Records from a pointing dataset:
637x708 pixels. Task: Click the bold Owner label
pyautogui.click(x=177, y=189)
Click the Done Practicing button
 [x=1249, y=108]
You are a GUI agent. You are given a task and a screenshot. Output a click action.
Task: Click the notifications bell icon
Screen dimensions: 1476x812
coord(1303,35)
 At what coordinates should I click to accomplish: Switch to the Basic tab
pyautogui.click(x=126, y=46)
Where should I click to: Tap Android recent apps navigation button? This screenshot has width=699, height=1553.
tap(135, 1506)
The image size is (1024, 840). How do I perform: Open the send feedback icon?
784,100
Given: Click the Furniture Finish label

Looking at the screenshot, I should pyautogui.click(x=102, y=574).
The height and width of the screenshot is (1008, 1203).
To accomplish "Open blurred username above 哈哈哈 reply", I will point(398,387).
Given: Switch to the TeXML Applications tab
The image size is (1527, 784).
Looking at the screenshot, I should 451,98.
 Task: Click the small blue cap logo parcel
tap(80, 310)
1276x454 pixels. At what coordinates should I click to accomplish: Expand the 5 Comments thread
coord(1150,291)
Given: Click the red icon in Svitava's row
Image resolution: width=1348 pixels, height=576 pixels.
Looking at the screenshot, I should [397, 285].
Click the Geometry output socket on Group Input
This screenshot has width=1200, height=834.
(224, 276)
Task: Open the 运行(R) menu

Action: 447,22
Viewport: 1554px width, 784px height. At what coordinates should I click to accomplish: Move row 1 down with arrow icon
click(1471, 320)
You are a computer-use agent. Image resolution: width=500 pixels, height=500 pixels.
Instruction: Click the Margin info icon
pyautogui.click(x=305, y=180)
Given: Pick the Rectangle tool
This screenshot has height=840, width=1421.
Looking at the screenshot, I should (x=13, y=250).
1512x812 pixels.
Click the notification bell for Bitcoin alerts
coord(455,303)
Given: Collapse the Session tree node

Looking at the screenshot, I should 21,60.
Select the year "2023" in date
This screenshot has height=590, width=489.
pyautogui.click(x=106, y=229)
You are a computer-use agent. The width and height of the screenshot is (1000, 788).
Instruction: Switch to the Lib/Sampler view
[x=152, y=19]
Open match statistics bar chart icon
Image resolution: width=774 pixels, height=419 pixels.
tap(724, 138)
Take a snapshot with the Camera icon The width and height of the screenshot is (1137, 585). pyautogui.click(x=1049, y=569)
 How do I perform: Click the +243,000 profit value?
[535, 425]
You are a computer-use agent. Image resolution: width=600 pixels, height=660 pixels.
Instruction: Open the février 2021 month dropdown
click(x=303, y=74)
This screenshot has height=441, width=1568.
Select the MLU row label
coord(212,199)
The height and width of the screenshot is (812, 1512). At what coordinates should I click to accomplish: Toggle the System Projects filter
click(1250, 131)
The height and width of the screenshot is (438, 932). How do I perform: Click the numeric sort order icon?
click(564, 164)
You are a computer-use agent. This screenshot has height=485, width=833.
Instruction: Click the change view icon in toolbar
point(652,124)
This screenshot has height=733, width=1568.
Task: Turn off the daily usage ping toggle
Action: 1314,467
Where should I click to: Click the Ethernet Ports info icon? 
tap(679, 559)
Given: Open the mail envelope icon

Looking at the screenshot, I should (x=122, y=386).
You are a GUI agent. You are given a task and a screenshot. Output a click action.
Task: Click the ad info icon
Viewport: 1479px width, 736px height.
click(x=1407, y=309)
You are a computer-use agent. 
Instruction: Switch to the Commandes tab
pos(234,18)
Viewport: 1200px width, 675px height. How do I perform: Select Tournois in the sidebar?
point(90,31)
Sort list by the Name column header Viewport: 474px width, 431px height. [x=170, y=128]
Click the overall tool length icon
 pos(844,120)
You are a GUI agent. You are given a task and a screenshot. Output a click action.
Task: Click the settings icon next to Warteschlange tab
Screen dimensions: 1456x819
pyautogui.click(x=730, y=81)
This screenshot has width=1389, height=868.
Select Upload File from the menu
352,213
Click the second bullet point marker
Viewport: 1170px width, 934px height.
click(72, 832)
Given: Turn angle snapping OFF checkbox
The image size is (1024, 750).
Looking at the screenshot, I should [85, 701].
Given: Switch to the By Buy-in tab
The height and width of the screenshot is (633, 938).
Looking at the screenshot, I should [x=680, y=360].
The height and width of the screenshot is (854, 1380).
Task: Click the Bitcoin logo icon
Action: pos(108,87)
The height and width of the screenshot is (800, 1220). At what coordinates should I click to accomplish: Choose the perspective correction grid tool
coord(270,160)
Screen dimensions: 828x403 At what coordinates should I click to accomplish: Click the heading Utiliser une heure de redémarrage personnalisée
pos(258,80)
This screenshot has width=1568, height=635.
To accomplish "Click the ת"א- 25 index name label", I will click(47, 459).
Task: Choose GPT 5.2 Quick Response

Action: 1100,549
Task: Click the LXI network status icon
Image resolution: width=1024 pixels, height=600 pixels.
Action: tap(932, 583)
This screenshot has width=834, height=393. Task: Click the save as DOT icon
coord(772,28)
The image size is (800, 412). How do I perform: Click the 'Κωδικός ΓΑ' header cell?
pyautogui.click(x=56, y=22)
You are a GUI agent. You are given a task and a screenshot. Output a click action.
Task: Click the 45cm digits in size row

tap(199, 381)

- Aim
Report each line of the items above that contains the word "Choose", copying every such line in full.

- Correct output
The height and width of the screenshot is (800, 1220). At what coordinates should I click to accomplish: Choose the perspective correction grid tool
Task: Choose GPT 5.2 Quick Response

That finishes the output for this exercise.